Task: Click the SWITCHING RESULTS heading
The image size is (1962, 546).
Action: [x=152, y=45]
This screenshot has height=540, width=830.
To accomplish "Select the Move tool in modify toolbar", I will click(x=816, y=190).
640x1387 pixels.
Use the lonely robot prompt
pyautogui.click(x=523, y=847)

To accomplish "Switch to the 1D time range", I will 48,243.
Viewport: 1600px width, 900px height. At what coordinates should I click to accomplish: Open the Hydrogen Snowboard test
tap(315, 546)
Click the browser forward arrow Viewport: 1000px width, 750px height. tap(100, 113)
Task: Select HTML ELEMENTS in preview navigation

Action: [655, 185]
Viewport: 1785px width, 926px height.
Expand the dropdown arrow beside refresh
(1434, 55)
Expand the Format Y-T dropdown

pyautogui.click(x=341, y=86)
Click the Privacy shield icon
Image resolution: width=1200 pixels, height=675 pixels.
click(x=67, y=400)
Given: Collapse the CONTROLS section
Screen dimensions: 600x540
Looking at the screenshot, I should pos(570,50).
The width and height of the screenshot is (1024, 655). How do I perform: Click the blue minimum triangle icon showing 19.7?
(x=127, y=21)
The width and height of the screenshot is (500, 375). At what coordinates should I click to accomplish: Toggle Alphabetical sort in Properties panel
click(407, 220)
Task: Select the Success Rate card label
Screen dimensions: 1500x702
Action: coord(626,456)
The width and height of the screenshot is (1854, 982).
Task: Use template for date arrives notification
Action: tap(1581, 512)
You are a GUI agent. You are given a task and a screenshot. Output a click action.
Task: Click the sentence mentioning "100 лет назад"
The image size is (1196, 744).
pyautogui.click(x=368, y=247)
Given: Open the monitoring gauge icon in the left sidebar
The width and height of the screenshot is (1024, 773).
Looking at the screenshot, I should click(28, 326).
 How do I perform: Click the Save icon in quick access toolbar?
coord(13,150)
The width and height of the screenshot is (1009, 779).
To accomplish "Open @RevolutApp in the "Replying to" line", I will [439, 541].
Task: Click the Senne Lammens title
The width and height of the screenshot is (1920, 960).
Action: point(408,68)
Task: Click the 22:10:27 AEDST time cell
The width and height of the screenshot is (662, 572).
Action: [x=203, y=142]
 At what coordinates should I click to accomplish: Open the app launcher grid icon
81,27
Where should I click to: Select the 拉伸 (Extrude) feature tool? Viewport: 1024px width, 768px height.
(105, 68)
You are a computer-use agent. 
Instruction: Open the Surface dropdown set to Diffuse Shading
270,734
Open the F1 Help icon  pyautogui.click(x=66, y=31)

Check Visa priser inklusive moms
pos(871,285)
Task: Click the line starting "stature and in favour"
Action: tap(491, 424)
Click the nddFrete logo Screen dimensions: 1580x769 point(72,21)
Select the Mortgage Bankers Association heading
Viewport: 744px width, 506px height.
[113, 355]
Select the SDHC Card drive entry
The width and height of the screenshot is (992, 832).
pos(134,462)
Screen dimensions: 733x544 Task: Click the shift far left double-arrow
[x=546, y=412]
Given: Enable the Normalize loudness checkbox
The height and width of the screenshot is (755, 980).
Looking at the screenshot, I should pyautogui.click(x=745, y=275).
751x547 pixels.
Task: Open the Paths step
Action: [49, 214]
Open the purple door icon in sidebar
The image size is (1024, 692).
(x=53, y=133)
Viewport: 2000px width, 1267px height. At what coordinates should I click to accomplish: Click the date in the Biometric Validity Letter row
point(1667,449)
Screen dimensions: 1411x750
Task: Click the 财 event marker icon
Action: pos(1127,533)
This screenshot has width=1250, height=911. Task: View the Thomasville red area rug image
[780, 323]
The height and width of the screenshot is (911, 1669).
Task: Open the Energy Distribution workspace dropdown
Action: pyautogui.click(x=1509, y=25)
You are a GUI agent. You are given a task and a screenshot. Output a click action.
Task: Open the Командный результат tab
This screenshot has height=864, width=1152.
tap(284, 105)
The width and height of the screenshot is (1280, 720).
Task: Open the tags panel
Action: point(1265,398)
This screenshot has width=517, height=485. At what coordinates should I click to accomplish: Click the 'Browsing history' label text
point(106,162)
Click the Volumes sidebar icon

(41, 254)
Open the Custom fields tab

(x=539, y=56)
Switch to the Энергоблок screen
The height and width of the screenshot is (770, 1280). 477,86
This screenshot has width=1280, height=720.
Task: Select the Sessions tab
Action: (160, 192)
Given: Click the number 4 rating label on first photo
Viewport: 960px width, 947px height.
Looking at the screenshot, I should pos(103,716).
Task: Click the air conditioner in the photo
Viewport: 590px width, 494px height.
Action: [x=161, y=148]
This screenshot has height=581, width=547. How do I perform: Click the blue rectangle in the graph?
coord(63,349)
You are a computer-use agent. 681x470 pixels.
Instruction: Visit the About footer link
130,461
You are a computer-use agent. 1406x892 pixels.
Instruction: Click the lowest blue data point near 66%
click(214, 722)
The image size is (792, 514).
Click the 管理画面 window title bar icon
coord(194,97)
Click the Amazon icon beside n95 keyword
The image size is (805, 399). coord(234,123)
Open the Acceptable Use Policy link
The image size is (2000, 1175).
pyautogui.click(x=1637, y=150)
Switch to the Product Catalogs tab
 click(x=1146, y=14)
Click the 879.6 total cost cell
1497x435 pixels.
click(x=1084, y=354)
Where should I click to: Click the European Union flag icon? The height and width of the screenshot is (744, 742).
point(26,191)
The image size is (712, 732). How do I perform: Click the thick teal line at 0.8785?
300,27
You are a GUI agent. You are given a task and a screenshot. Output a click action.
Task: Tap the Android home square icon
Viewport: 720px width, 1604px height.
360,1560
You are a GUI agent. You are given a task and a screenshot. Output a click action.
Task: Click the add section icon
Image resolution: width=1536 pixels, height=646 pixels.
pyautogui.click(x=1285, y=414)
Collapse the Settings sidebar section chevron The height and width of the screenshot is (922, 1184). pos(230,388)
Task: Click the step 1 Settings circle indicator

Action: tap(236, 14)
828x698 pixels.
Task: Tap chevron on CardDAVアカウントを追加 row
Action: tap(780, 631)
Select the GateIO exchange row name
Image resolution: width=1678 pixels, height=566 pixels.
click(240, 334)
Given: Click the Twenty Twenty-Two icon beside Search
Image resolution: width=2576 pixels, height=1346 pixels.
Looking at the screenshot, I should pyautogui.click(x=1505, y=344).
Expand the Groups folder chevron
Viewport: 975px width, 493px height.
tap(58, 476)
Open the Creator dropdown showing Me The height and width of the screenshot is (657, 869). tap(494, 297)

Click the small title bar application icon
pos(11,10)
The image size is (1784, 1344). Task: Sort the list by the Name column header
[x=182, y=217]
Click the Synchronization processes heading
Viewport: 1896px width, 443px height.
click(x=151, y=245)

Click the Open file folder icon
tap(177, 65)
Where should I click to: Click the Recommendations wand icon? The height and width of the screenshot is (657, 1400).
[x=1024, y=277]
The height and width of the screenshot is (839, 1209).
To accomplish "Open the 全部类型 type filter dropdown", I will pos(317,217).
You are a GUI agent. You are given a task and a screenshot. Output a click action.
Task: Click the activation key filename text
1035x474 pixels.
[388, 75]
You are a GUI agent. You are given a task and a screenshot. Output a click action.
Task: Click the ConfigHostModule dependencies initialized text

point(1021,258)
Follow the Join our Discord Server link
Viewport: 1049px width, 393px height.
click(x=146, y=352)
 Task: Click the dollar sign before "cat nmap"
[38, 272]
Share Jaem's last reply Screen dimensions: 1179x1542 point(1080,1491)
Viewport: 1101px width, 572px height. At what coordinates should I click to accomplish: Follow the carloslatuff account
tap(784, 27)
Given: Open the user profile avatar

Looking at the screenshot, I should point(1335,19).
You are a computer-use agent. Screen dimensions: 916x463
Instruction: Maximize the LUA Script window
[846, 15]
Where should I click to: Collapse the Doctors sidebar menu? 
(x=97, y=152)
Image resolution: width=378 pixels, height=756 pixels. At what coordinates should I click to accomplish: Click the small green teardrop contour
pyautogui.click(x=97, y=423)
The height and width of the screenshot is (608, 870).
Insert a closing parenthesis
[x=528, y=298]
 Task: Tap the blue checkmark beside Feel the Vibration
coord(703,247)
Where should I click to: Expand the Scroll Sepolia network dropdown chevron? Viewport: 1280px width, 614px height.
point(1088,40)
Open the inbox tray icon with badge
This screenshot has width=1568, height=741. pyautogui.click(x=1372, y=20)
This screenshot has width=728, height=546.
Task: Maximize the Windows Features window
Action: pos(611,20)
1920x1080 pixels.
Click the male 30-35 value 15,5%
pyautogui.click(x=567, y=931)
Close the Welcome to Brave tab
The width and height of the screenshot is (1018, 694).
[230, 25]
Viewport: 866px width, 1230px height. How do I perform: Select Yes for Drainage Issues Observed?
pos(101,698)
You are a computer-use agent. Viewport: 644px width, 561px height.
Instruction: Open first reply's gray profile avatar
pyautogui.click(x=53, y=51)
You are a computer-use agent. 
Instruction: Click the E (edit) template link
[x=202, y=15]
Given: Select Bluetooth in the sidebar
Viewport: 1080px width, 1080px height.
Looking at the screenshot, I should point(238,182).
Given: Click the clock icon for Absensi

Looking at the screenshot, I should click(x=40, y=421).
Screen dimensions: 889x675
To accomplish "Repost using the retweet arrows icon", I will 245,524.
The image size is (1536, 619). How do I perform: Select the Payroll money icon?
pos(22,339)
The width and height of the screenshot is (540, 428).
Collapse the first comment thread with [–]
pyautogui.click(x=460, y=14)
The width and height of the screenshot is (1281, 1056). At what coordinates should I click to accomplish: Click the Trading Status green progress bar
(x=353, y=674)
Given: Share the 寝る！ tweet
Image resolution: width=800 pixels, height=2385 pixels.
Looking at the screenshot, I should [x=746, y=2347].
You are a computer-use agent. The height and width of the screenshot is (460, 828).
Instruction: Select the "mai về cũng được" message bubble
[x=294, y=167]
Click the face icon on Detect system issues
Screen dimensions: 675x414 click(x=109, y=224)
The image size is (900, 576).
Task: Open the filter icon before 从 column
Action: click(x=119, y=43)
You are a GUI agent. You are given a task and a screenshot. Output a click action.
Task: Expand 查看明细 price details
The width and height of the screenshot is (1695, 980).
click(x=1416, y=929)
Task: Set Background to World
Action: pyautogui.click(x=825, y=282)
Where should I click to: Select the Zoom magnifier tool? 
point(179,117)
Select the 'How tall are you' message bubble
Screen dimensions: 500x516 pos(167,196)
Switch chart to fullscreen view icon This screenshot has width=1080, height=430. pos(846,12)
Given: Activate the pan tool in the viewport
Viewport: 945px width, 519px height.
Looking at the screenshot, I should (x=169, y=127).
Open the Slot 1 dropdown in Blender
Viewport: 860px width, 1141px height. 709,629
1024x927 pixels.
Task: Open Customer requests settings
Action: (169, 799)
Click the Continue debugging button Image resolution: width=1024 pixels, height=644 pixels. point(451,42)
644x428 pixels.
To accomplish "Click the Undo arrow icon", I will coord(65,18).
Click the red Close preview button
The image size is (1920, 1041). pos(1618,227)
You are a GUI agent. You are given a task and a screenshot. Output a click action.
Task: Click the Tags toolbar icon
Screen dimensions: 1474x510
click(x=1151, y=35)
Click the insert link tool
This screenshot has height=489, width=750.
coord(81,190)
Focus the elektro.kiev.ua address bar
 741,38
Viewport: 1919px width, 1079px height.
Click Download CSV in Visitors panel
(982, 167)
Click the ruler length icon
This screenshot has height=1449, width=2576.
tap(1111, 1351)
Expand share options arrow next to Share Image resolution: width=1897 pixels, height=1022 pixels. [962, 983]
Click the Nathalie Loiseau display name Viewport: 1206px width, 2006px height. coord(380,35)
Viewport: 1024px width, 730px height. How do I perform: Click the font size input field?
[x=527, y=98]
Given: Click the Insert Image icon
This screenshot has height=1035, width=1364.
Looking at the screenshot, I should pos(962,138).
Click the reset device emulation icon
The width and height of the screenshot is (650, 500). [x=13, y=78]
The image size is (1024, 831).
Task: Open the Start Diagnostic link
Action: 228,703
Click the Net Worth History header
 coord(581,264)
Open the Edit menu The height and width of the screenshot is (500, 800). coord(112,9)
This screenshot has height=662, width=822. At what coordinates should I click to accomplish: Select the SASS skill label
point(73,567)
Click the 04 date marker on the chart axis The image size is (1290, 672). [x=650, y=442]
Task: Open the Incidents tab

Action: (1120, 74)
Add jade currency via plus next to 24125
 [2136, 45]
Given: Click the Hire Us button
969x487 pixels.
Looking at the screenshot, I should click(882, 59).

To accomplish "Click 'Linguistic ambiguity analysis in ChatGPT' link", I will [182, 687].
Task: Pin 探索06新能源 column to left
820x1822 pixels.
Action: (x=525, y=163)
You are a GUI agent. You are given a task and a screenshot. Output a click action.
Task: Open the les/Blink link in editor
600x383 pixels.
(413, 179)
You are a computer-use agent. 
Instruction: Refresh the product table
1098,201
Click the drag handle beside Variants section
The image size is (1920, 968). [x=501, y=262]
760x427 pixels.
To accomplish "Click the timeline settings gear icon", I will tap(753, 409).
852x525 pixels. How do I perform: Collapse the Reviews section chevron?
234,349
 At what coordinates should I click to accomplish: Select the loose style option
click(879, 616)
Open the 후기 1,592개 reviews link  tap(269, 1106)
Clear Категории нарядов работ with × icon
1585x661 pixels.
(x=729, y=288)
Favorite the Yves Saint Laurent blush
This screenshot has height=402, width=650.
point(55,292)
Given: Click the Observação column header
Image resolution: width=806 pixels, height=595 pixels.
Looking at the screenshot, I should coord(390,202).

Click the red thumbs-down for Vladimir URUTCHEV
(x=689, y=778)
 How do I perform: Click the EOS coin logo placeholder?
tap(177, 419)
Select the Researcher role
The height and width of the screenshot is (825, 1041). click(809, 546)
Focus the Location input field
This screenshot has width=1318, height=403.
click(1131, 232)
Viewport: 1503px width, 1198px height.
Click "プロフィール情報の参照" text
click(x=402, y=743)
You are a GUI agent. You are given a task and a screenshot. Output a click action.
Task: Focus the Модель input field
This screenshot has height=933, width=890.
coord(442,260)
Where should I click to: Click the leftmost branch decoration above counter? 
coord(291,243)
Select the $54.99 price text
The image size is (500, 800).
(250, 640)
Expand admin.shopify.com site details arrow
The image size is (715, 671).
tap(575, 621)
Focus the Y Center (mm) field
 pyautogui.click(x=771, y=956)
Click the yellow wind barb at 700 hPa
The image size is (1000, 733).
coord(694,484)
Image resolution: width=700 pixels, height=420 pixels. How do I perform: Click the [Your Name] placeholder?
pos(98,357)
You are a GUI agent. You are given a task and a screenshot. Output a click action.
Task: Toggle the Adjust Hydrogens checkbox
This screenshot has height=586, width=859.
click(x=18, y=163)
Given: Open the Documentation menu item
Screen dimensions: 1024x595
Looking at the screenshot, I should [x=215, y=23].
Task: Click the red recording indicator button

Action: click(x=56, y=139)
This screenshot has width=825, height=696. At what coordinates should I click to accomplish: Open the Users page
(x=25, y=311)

## Aim of the task:
Give again, word for word, every line of the listing above from the one with "Task: Click the Tags toolbar icon" to the one with "Expand share options", both inclusive, and nothing beyond them.

## Result:
Task: Click the Tags toolbar icon
Screen dimensions: 1474x510
click(x=1151, y=35)
Click the insert link tool
This screenshot has height=489, width=750.
coord(81,190)
Focus the elektro.kiev.ua address bar
 741,38
Viewport: 1919px width, 1079px height.
Click Download CSV in Visitors panel
(982, 167)
Click the ruler length icon
This screenshot has height=1449, width=2576.
tap(1111, 1351)
Expand share options arrow next to Share Image resolution: width=1897 pixels, height=1022 pixels. [962, 983]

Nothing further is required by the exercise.